Toter Zweijähriger aus Querfurt: Tims Mörder soll Taten gefilmt haben!

Querfurt - Im Fall des gewaltsam zu Tode gekommenen zweijährigen Jungen Tim aus Querfurt ist Anklage gegen seine Mutter und deren Lebensgefährten erhoben worden.

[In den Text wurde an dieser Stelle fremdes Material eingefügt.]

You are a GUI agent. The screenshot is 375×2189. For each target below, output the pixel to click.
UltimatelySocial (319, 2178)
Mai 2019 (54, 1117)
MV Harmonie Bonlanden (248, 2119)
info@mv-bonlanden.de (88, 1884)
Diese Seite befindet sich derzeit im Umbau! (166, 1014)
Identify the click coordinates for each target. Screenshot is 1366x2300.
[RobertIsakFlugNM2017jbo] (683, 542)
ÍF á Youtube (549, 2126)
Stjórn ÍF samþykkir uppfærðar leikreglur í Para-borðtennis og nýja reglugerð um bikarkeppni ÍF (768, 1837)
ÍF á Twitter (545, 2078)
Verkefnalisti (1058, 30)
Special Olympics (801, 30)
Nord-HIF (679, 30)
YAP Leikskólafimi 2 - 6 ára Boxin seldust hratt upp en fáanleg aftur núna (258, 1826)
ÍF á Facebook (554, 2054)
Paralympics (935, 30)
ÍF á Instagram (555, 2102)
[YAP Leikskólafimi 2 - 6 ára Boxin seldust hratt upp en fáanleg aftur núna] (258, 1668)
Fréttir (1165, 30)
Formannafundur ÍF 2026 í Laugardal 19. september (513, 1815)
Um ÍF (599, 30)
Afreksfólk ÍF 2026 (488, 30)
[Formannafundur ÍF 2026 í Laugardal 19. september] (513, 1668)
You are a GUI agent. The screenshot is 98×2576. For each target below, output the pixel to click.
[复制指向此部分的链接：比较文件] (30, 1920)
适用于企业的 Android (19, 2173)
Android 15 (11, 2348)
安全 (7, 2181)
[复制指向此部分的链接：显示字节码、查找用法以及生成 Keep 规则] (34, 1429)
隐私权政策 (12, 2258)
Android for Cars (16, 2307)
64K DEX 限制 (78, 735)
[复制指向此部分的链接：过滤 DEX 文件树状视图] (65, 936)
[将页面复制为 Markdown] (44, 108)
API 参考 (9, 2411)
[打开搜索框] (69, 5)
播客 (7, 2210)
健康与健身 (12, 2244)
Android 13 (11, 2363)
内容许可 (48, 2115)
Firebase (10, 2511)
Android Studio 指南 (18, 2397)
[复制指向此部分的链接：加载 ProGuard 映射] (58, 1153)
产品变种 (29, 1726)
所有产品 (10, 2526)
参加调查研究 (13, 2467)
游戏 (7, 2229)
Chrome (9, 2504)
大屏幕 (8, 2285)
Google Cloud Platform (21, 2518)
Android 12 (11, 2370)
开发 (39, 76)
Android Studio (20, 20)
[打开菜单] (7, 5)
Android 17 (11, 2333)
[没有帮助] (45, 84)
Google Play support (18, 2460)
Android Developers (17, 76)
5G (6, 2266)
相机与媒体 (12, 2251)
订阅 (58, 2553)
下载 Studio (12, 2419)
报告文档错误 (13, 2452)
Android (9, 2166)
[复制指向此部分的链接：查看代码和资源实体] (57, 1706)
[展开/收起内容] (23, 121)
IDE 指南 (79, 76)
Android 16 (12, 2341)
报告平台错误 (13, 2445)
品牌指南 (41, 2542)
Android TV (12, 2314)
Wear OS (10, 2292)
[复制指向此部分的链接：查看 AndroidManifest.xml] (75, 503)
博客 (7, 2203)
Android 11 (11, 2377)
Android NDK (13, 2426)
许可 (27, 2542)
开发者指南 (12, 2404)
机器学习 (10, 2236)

Blumen vor dem Mehrfamilienhaus, in dem am 11. Juli der Leichnam des Kindes gefunden wurde.
Blumen vor dem Mehrfamilienhaus, in dem am 11. Juli der Leichnam des Kindes gefunden wurde.  © Hendrik Schmidt/dpa-Zentralbild/dpa

Dem 30 Jahre alten Hauptbeschuldigten werde Mord sowie sexueller Missbrauch in zehn Fällen vorgeworfen, sagte ein Sprecher des Landgerichts Halle am Mittwoch. 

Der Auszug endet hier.